=== Required action ===
Your task is to transcribe the material that follows, line by line and exactly.

━━━ Input material

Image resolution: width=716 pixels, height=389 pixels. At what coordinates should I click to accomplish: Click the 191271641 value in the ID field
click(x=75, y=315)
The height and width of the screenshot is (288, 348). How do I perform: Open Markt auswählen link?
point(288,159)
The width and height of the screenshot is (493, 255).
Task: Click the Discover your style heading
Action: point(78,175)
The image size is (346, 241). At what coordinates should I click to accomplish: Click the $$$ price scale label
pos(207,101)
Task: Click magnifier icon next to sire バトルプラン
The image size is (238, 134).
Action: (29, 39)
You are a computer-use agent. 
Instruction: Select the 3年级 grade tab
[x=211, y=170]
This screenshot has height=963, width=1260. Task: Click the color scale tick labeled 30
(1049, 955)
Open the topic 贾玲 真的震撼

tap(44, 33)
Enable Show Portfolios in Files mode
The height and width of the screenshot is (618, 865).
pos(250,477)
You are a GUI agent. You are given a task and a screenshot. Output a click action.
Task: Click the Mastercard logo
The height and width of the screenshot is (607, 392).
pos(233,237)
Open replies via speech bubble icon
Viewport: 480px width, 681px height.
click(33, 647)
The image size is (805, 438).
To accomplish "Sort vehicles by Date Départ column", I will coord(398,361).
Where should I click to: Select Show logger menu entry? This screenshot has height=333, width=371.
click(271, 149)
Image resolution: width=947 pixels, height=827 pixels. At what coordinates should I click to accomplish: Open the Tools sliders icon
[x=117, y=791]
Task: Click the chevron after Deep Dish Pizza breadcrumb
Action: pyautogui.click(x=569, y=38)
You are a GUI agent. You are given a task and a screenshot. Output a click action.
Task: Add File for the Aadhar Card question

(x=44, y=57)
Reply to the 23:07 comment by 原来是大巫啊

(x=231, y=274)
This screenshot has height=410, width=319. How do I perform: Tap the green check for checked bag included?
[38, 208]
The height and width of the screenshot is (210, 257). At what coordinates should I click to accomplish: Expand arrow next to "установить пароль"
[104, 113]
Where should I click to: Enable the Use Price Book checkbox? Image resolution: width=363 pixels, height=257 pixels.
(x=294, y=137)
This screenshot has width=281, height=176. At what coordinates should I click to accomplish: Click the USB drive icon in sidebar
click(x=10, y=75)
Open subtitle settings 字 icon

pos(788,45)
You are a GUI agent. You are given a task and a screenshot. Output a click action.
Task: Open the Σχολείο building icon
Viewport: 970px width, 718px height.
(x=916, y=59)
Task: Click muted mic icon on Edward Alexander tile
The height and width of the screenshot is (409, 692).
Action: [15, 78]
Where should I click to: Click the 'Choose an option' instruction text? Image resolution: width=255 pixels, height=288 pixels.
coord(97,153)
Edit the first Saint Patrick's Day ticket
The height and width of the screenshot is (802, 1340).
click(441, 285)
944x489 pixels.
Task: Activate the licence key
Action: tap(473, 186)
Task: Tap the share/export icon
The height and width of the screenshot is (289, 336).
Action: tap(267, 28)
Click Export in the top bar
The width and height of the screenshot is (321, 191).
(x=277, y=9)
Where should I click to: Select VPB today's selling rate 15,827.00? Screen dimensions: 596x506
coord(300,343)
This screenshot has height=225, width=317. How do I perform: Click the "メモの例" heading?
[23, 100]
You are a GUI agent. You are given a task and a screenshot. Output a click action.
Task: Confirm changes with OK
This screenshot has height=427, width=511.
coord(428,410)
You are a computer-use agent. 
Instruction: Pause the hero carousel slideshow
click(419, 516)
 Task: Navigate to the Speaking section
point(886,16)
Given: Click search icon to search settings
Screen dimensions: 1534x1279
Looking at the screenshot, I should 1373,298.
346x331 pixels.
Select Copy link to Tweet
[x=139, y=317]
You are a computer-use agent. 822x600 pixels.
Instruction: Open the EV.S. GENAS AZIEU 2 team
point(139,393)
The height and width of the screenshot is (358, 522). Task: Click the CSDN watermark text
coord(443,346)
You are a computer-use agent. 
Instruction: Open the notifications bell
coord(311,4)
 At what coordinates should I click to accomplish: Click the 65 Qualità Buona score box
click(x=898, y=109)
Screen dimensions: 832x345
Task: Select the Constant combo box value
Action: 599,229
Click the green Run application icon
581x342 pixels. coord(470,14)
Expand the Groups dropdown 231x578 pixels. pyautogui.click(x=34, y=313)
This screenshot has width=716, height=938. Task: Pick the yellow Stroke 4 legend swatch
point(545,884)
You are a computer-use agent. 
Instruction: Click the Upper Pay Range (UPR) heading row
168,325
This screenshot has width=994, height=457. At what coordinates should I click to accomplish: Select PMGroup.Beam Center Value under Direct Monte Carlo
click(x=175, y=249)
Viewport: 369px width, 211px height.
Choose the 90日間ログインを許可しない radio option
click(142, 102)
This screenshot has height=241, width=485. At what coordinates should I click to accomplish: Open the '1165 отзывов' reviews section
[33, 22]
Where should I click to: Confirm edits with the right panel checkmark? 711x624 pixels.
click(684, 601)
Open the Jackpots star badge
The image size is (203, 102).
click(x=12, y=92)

━━━━━━

=== Answer ===
Image resolution: width=716 pixels, height=389 pixels. At what coordinates should I click to accomplish: Click the 191271641 value in the ID field
click(x=75, y=315)
The height and width of the screenshot is (288, 348). How do I perform: Open Markt auswählen link?
point(288,159)
The width and height of the screenshot is (493, 255).
Task: Click the Discover your style heading
Action: point(78,175)
The image size is (346, 241). At what coordinates should I click to accomplish: Click the $$$ price scale label
pos(207,101)
Task: Click magnifier icon next to sire バトルプラン
The image size is (238, 134).
Action: (29, 39)
You are a computer-use agent. 
Instruction: Select the 3年级 grade tab
[x=211, y=170]
This screenshot has height=963, width=1260. Task: Click the color scale tick labeled 30
(1049, 955)
Open the topic 贾玲 真的震撼

tap(44, 33)
Enable Show Portfolios in Files mode
The height and width of the screenshot is (618, 865).
pos(250,477)
You are a GUI agent. You are given a task and a screenshot. Output a click action.
Task: Click the Mastercard logo
The height and width of the screenshot is (607, 392).
pos(233,237)
Open replies via speech bubble icon
Viewport: 480px width, 681px height.
click(33, 647)
The image size is (805, 438).
To accomplish "Sort vehicles by Date Départ column", I will coord(398,361).
Where should I click to: Select Show logger menu entry? This screenshot has height=333, width=371.
click(271, 149)
Image resolution: width=947 pixels, height=827 pixels. At what coordinates should I click to accomplish: Open the Tools sliders icon
[x=117, y=791]
Task: Click the chevron after Deep Dish Pizza breadcrumb
Action: pyautogui.click(x=569, y=38)
You are a GUI agent. You are given a task and a screenshot. Output a click action.
Task: Add File for the Aadhar Card question

(x=44, y=57)
Reply to the 23:07 comment by 原来是大巫啊

(x=231, y=274)
This screenshot has height=410, width=319. How do I perform: Tap the green check for checked bag included?
[38, 208]
The height and width of the screenshot is (210, 257). At what coordinates should I click to accomplish: Expand arrow next to "установить пароль"
[104, 113]
Where should I click to: Enable the Use Price Book checkbox? Image resolution: width=363 pixels, height=257 pixels.
(x=294, y=137)
This screenshot has width=281, height=176. At what coordinates should I click to accomplish: Click the USB drive icon in sidebar
click(x=10, y=75)
Open subtitle settings 字 icon

pos(788,45)
You are a GUI agent. You are given a task and a screenshot. Output a click action.
Task: Open the Σχολείο building icon
Viewport: 970px width, 718px height.
(x=916, y=59)
Task: Click muted mic icon on Edward Alexander tile
The height and width of the screenshot is (409, 692).
Action: [15, 78]
Where should I click to: Click the 'Choose an option' instruction text? Image resolution: width=255 pixels, height=288 pixels.
coord(97,153)
Edit the first Saint Patrick's Day ticket
The height and width of the screenshot is (802, 1340).
click(441, 285)
944x489 pixels.
Task: Activate the licence key
Action: tap(473, 186)
Task: Tap the share/export icon
The height and width of the screenshot is (289, 336).
Action: tap(267, 28)
Click Export in the top bar
The width and height of the screenshot is (321, 191).
(x=277, y=9)
Where should I click to: Select VPB today's selling rate 15,827.00? Screen dimensions: 596x506
coord(300,343)
This screenshot has height=225, width=317. How do I perform: Click the "メモの例" heading?
[23, 100]
You are a GUI agent. You are given a task and a screenshot. Output a click action.
Task: Confirm changes with OK
This screenshot has height=427, width=511.
coord(428,410)
You are a computer-use agent. 
Instruction: Pause the hero carousel slideshow
click(419, 516)
 Task: Navigate to the Speaking section
point(886,16)
Given: Click search icon to search settings
Screen dimensions: 1534x1279
Looking at the screenshot, I should 1373,298.
346x331 pixels.
Select Copy link to Tweet
[x=139, y=317]
You are a computer-use agent. 822x600 pixels.
Instruction: Open the EV.S. GENAS AZIEU 2 team
point(139,393)
The height and width of the screenshot is (358, 522). Task: Click the CSDN watermark text
coord(443,346)
You are a computer-use agent. 
Instruction: Open the notifications bell
coord(311,4)
 At what coordinates should I click to accomplish: Click the 65 Qualità Buona score box
click(x=898, y=109)
Screen dimensions: 832x345
Task: Select the Constant combo box value
Action: 599,229
Click the green Run application icon
581x342 pixels. coord(470,14)
Expand the Groups dropdown 231x578 pixels. pyautogui.click(x=34, y=313)
This screenshot has width=716, height=938. Task: Pick the yellow Stroke 4 legend swatch
point(545,884)
You are a computer-use agent. 
Instruction: Click the Upper Pay Range (UPR) heading row
168,325
This screenshot has width=994, height=457. At what coordinates should I click to accomplish: Select PMGroup.Beam Center Value under Direct Monte Carlo
click(x=175, y=249)
Viewport: 369px width, 211px height.
Choose the 90日間ログインを許可しない radio option
click(142, 102)
This screenshot has height=241, width=485. At what coordinates should I click to accomplish: Open the '1165 отзывов' reviews section
[33, 22]
Where should I click to: Confirm edits with the right panel checkmark? 711x624 pixels.
click(684, 601)
Open the Jackpots star badge
The image size is (203, 102).
click(x=12, y=92)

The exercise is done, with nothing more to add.